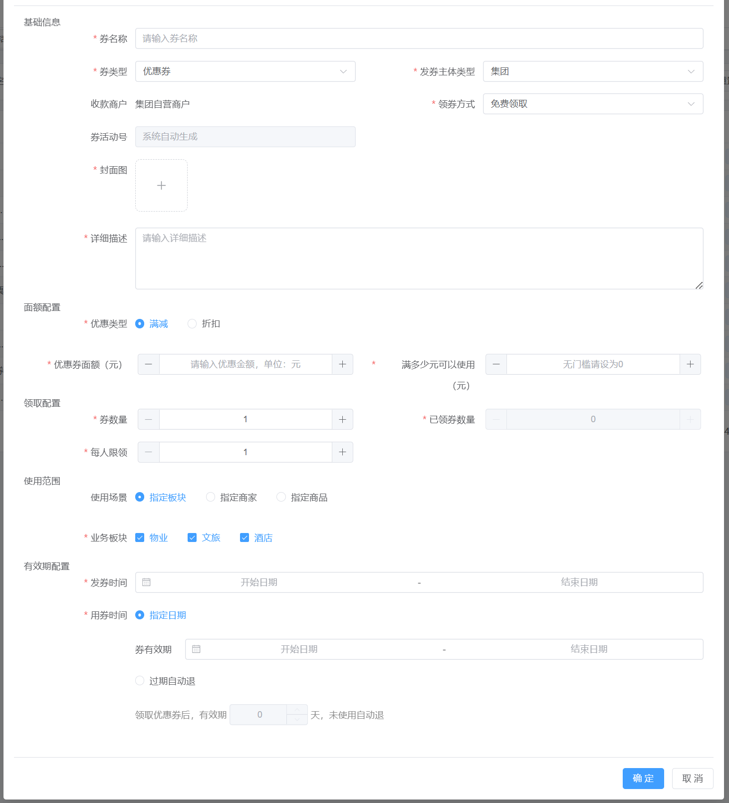Screen dimensions: 729x803
Task: Open the 券类型 dropdown
Action: pyautogui.click(x=245, y=71)
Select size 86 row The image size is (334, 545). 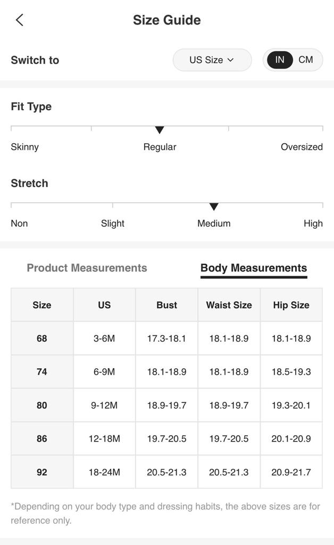tap(42, 439)
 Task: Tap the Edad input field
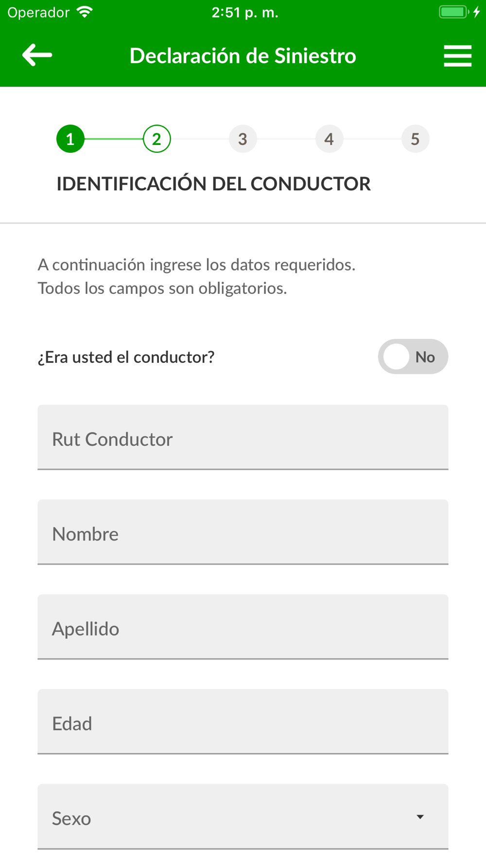click(243, 722)
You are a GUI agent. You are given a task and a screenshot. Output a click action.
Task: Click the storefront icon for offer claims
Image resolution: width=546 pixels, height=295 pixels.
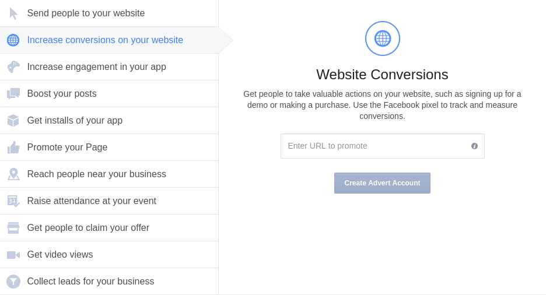[13, 228]
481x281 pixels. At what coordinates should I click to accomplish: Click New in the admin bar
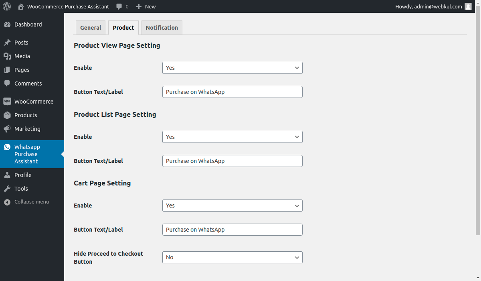(x=146, y=6)
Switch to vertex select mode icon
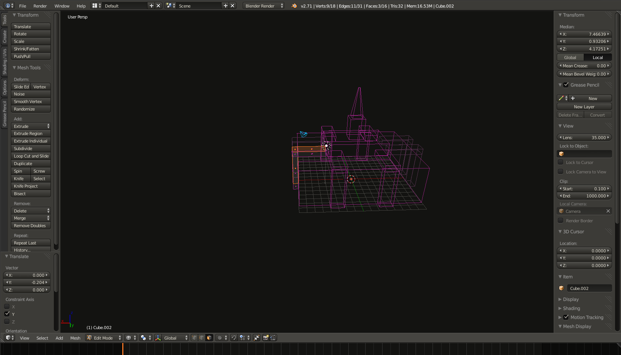The height and width of the screenshot is (355, 621). click(194, 338)
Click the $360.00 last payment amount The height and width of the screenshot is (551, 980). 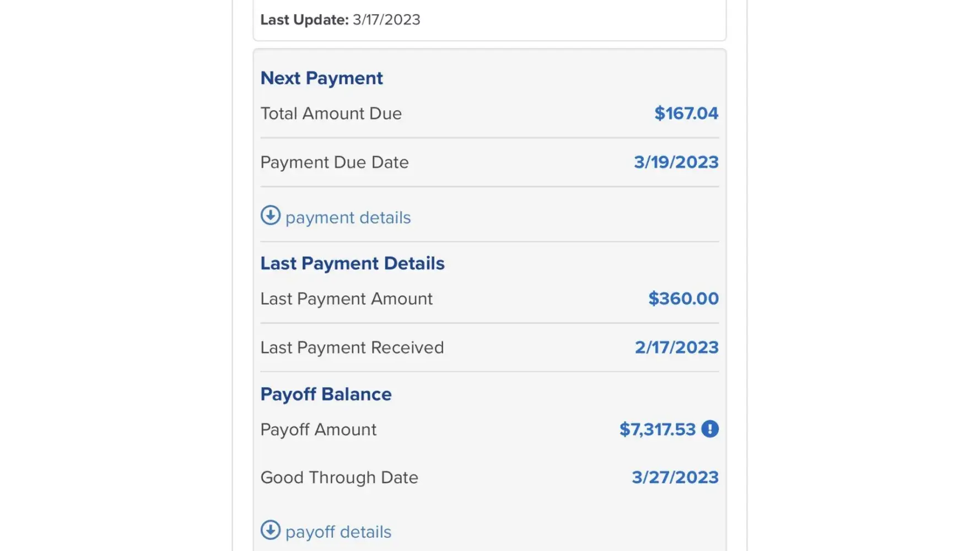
---+---
**Aim of the task:**
Write out exactly, and nothing more than, the lines of the entries above from the line containing "Task: Click the" through the final line; omit any pictures.

**Solved problem:**
Task: Click the storefront icon for offer claims
Image resolution: width=546 pixels, height=295 pixels.
[13, 228]
481x281 pixels. At what coordinates should I click to accomplish: Click New in the admin bar
(x=146, y=6)
Switch to vertex select mode icon
The height and width of the screenshot is (355, 621). click(194, 338)
Click the $360.00 last payment amount The height and width of the screenshot is (551, 980). 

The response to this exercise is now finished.